Submit a Workflow Command
- POST /api/v1.2/commands/
This API is used to submit a workflow command. A workflow command contains an array of sub-commands to run as part of a single command.
Required Role
The following users can make this API call:
Users who belong to the system-user or system-admin group.
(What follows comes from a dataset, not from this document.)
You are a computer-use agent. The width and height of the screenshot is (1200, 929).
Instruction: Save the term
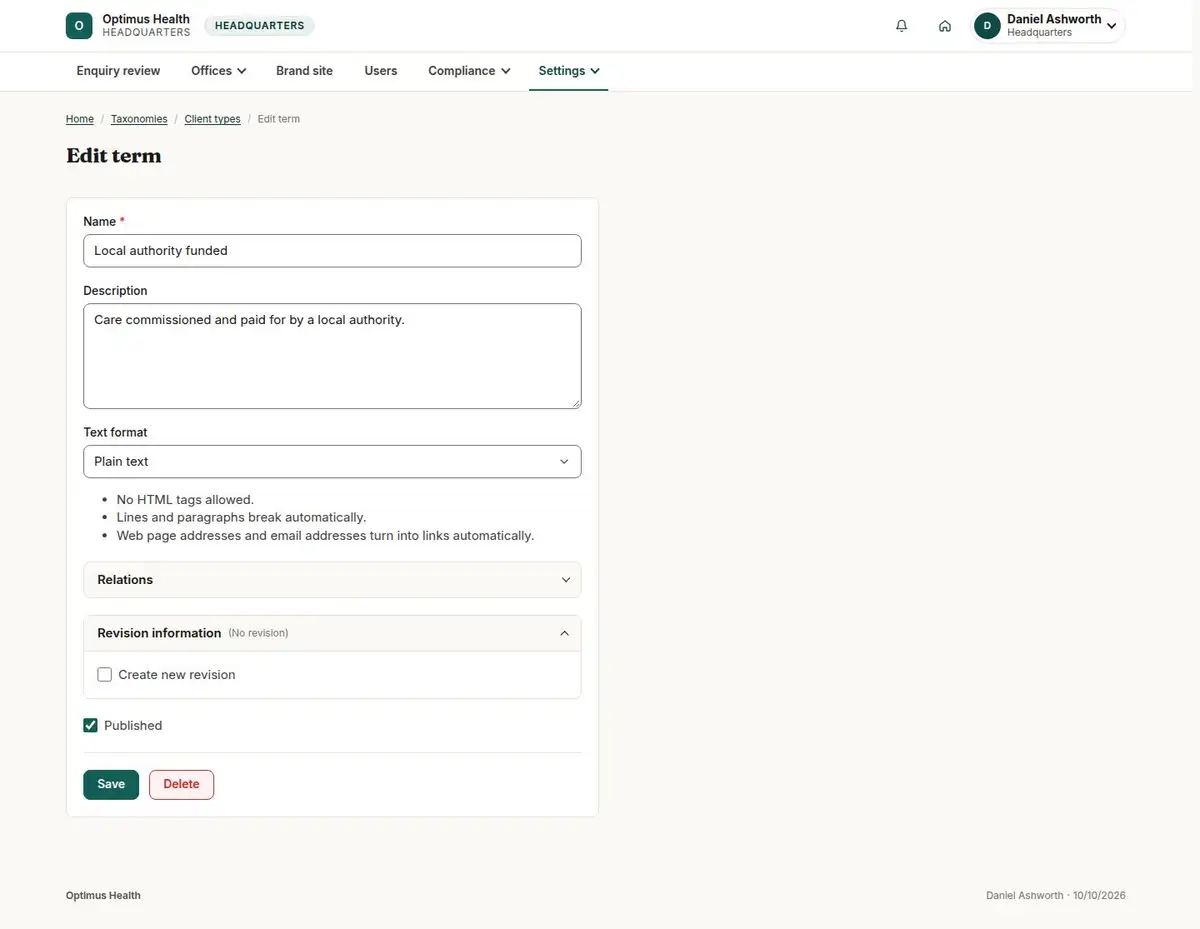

Users who belong to a group associated with a role that allows submitting a command. See Managing Groups and Managing Roles for more information.
Parameters
Note
Parameters marked in bold below are mandatory. Others are optional and have default values.
Parameter |
Description |
---|---|
sub_commands |
Array of sub-commands to run as part of this command. Commands will be executed in the sequence they are specified in. Options specific to command types (for example, query for hive commands or inline for shell commands) can be provided in the individual sub-command definitions. |
command_type |
CompositeCommand |
label |
Specify the cluster label on which this command is to be run. |
name |
Add a name to the command that is useful while filtering commands from the command history. It does not accept & (ampersand), < (lesser than), > (greater than), “ (double quotes), and ‘ (single quote) special characters, and HTML tags as well. It can contain a maximum of 255 characters. |
tags |
Add a tag to a command so that it is easily identifiable and searchable from the commands list in the Commands History. Add a tag as a filter value while searching commands.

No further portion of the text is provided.